There is justifiably a great deal of hype around the rise of Software-Defined WAN (SD-WAN). Organizations are becoming more digitized and increasingly rely upon a mixture of public and private cloud-based applications for day-to-day functions. This shift toward digitization has exponentially increased the need for a new networking paradigm for distributed enterprises (organizations that operate with a headquarters and multiple remote locations) as the exponential increase in cloud applications renders legacy remote connectivity options (such as exclusively relying upon MPLS) untenable.
Security is also an important factor in this shift. A breakthrough of SD-WAN is its ability to deploy consistent security throughout the network of branch locations, leveraging integrated next-generation firewalls in many cases. Perhaps, one of the more attractive features of SD-WAN is the ease of management for branch locations. Centralized, GUI-based management interfaces make deployment, troubleshooting, and ongoing management easier.

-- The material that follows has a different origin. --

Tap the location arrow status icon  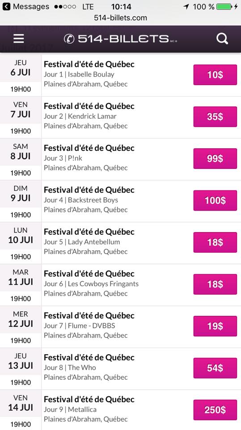(x=186, y=7)
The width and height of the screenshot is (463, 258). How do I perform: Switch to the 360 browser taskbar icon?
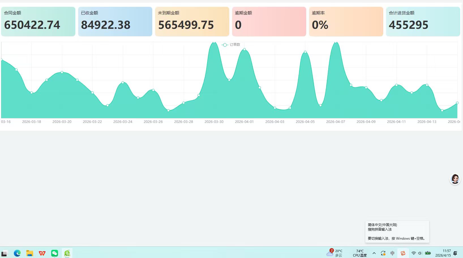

Distributed enterprises rely on network connections to the headquarters network to support applications such as POS systems (in retail enterprises), unified communications and collaboration platforms, and systems monitoring, among others. As the ecosystem for these applications becomes more complex, a one-size fits all approach to connectivity becomes less effective. Enter SD-WAN, which is revolutionizing branch connectivity through the intelligent and dynamic matching of applications to connectivity methods (such as Internet, LTE, and MPLS). As this promises to improve performance and reduce cost, enterprises have been expressing strong interest in SD-WAN and a number of solutions have popped up, with some emphasizing lower cost.

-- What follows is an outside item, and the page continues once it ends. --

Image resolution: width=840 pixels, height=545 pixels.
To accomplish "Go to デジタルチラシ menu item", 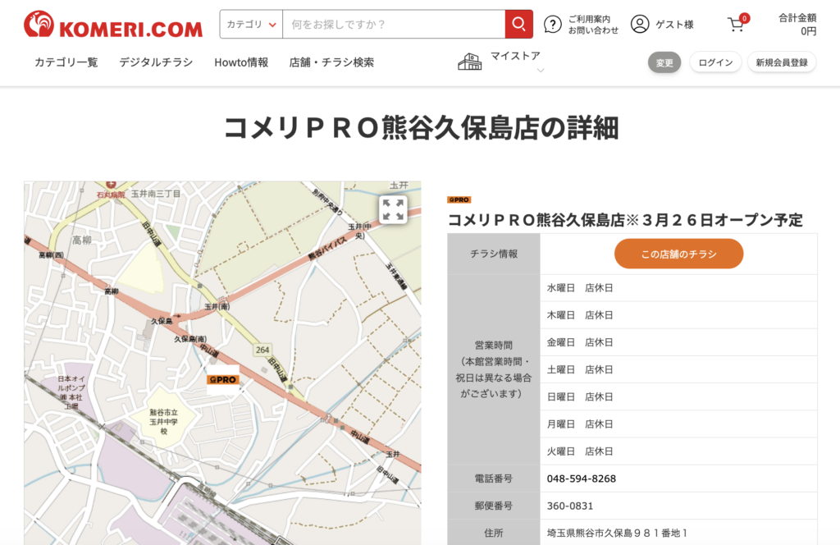I will (x=156, y=62).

However, it is important to look beyond the sticker price. It is important to ensure that any potential SD-WAN solution can:
- Integrate with existing infrastructure and applications while providing the transport options for dynamic path optimization needed by your organization.

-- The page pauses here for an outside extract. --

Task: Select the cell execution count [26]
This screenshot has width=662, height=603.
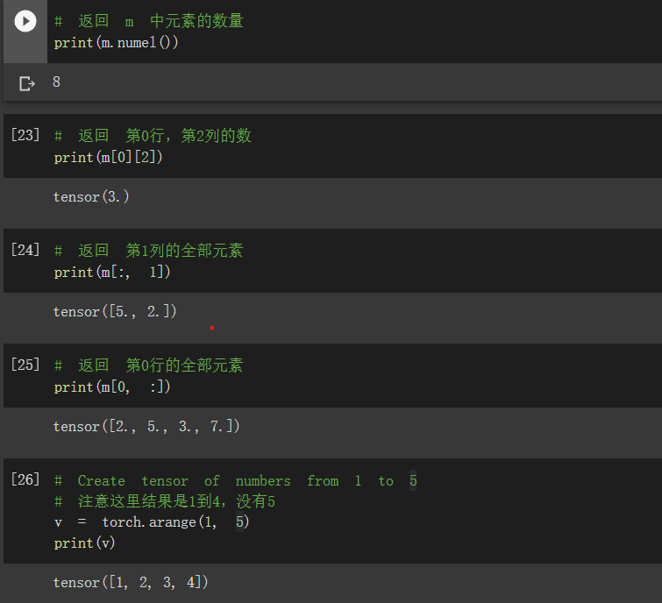Action: [25, 479]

- Support the broader ecosystem–Does it offer service chaining and life-cycle management of individual components?
- Flexibly scale according to your organization’s needs–Digital transformation requires network agility and linear scalability, so it is important not to defeat the purpose of investing in SD-WAN in the first place.
Despite its status as a newer technology, there is already a wide variety of SD-WAN solutions on the market today:
- Some leverage existing investments in layer 3 (WAN) and areas such as WAN optimization, and others do not.
- There are choices regarding on-premises hardware, software that runs on VMs on industry standard hardware, and cloud-based platforms.
- A fairly robust roster of SD-WAN offerings from managed service providers (MSPs).
Ultimately, the choice comes down to what best supports your network infrastructure and application ecosystem, while providing proper support and tools that can evolve as network and application requirements will inevitably change. There is no “one-size-fits-all” approach. Undertake a careful evaluation of current and future needs to help in the selection of an optimal solution that provides dynamic, scalable performance in a cost-effective and secure set of capabilities.